I have been trying to process some text about 10000 lines to upwards of 26000 lines of text. I wrote a program to search for text strings and copy the lines around them if they are found.

It searches Line by Line.
I need to improve this code speed so it doesn't take so long.
What I think is happening is when I ask to copy line 1 it copies line 1 then when I want to copy line 2 it reads line 1 then copies line 2. for line 3 copy it reads 1,2 then copies 3. This is killing my buffer and significantly slowing down the process.

Now I could be wrong but I think this is what is going on and I have no Idea how to fix it. I know its possible to read the entire file to memory, but I don't think I can pull search strings line by line against the text when in memory.

I would like to utilize a Find Feature if possible to search the entire document and store the required line numbers in a ListBox. Then use the line numbers from that listbox to copy the lines found plus a few around them (it would need to store lines found + extras in the list box first)

Other possible helpfuls... add memory allocation, or keeping the buffer from Re Reading Line by Line every Single Time it searches a single line of text.

Any Help would be Greatly Appreciated ... Code below

Private Sub Strip_Click(ByVal sender As System.Object, ByVal e As System.EventArgs) Handles Strip.Click
        Dim theStringBuilder As New System.Text.StringBuilder()

- EXERCISE REQUIREMENTS
• 1. In the post, why does the poster believe the line-by-line copying is so slow?
• 2. From the post, extract the passage that begins at the words "I have been" and stops after the words "when in memory.".
• 3. List every type named in the code lines of the post.

- SUPPLIED MATERIAL
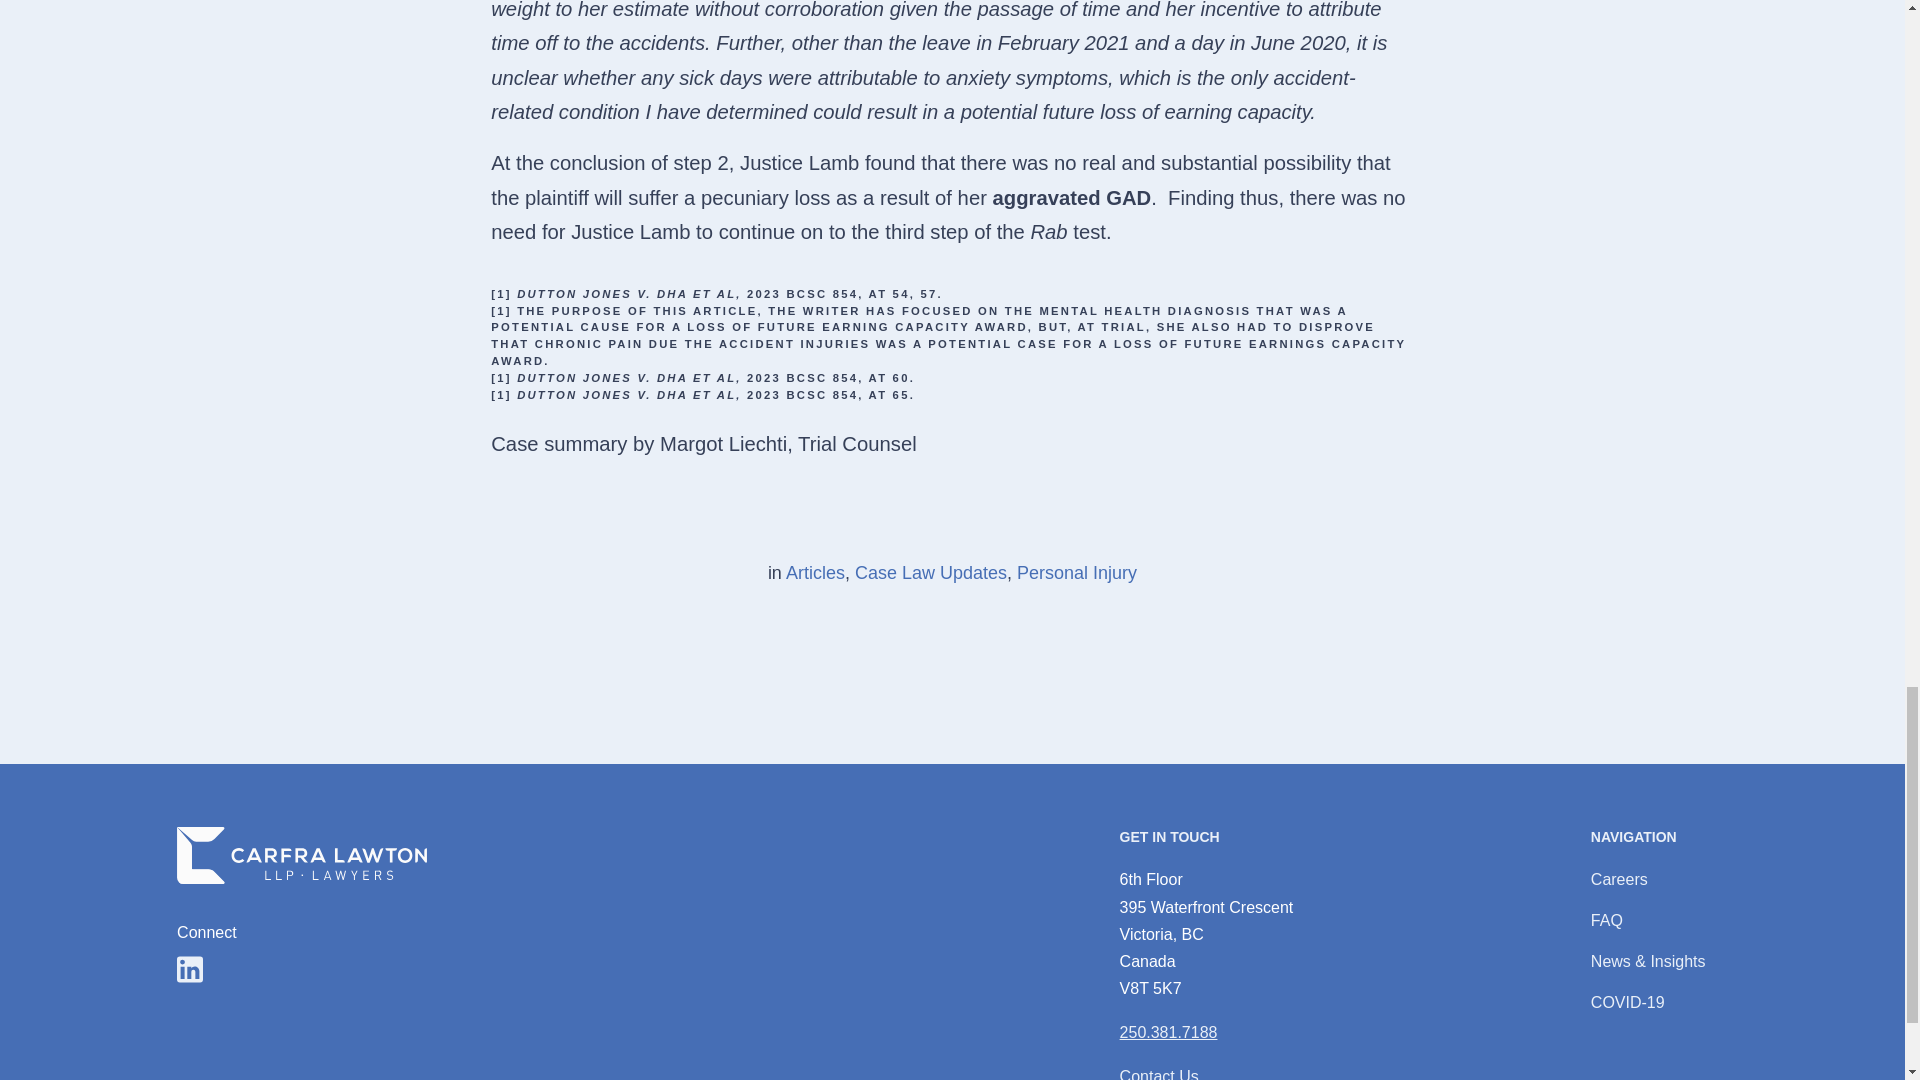 This screenshot has width=1920, height=1080. What do you see at coordinates (1606, 920) in the screenshot?
I see `FAQ` at bounding box center [1606, 920].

- SOLUTIONS PER TASK
• 1. The poster thinks each copy re-reads every earlier line first. Copying line 3 means reading lines 1 and 2 again, which the poster says is killing the buffer and slowing the process.

• 2.
I have been trying to process some text about 10000 lines to upwards of 26000 lines of text. I wrote a program to search for text strings and copy the lines around them if they are found.

It searches Line by Line.
I need to improve this code speed so it doesn't take so long.
What I think is happening is when I ask to copy line 1 it copies line 1 then when I want to copy line 2 it reads line 1 then copies line 2. for line 3 copy it reads 1,2 then copies 3. This is killing my buffer and significantly slowing down the process.

Now I could be wrong but I think this is what is going on and I have no Idea how to fix it. I know its possible to read the entire file to memory, but I don't think I can pull search strings line by line against the text when in memory.

• 3.
System.Object
System.EventArgs
System.Text.StringBuilder